**Exercise data:**

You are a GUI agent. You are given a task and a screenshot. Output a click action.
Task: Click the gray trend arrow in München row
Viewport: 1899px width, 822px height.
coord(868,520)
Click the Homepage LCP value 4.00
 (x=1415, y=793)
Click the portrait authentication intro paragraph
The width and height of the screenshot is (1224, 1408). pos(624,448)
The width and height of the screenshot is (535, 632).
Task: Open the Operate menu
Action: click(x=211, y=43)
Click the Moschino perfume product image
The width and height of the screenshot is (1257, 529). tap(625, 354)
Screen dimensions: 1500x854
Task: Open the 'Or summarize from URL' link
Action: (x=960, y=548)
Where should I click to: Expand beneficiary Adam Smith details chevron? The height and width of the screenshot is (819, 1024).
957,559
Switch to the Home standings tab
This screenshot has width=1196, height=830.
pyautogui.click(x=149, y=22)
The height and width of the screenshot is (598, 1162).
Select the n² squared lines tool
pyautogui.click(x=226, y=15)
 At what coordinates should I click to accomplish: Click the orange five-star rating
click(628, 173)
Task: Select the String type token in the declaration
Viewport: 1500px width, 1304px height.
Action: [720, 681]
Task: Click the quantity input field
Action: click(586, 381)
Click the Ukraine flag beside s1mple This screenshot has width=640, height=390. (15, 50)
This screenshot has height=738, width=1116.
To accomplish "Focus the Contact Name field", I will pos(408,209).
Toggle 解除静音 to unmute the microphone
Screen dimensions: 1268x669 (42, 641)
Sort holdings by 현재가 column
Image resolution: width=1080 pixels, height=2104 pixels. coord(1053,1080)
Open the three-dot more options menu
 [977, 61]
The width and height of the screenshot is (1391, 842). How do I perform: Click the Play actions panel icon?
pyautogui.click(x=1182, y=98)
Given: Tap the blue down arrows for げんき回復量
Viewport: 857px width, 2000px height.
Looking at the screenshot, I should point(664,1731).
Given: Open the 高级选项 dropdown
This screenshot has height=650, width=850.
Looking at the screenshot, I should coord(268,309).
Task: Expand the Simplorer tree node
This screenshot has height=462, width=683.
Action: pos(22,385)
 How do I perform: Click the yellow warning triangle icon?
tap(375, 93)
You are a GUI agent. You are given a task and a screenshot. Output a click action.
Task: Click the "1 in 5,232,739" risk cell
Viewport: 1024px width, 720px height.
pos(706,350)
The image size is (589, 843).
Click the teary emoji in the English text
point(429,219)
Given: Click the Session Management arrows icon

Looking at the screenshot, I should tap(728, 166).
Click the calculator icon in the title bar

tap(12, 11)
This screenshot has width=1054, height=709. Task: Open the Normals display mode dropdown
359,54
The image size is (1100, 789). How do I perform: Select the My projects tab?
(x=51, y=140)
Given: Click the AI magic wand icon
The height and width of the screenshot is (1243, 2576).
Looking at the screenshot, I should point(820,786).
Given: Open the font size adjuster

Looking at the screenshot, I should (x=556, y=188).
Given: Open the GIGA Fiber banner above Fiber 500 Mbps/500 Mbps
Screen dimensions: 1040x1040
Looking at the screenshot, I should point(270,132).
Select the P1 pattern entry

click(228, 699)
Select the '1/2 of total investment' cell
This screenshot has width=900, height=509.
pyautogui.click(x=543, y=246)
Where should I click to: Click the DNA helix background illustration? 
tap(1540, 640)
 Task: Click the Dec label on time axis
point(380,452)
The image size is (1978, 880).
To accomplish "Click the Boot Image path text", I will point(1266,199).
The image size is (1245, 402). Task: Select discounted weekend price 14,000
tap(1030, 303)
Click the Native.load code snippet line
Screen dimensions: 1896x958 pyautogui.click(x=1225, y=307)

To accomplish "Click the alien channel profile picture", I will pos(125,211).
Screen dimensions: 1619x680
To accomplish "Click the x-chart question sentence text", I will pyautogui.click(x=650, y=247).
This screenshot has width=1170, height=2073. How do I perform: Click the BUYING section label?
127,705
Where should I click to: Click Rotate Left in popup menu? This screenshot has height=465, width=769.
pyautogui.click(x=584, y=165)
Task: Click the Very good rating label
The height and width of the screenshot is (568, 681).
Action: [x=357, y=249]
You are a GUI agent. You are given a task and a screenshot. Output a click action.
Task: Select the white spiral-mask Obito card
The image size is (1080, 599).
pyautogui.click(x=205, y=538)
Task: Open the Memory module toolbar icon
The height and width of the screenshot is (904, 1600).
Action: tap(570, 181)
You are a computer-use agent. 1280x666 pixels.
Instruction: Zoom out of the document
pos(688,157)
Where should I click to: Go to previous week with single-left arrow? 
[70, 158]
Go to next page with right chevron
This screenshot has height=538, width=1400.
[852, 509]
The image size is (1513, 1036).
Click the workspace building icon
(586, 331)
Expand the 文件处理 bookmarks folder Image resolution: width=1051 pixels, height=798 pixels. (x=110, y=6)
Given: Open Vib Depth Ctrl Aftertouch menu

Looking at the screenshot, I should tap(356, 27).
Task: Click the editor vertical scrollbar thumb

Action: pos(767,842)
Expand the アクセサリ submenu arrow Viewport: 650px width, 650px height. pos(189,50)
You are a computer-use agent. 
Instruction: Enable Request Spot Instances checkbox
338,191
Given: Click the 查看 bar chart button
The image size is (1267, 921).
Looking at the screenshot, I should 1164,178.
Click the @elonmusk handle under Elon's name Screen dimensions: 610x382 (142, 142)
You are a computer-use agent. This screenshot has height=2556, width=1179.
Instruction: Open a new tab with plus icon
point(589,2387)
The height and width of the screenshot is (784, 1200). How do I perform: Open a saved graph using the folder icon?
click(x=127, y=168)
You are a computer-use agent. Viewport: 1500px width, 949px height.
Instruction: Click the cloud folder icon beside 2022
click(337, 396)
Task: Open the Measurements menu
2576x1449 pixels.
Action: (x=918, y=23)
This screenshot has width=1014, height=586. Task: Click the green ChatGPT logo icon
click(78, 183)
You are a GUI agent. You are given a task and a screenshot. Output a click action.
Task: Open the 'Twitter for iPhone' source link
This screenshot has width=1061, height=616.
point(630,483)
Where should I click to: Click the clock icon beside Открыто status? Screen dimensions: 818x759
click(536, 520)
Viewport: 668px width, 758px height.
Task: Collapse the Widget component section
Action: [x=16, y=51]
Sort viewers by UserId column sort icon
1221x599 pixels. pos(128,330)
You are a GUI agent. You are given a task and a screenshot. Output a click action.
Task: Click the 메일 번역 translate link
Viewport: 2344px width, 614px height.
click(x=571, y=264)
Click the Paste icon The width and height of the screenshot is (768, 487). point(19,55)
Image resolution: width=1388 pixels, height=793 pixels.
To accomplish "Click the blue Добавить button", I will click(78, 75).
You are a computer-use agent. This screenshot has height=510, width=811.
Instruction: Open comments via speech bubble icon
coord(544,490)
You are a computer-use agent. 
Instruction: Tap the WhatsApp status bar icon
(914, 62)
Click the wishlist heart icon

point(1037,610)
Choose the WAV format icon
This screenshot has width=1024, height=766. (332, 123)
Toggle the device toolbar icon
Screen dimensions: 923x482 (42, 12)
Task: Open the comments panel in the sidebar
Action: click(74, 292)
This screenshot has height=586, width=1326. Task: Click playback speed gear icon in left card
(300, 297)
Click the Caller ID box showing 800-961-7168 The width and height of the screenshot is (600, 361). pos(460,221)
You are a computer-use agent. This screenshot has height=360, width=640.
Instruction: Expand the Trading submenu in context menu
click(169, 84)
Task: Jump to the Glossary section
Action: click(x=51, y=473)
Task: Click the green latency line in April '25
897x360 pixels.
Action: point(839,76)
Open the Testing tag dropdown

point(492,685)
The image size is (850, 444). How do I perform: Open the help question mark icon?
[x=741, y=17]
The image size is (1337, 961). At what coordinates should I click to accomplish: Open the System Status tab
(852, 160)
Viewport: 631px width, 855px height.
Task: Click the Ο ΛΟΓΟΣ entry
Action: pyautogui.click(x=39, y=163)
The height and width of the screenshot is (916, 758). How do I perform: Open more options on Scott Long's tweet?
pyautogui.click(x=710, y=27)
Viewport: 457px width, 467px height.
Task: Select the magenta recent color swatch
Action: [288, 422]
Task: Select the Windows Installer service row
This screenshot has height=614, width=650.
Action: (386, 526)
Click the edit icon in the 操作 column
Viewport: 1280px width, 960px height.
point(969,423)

**Task description:** Where does the word "button" appear in the records? Copy every line that holds it.

**Output:**
Given: Click the 查看 bar chart button
To accomplish "Click the blue Добавить button", I will click(78, 75).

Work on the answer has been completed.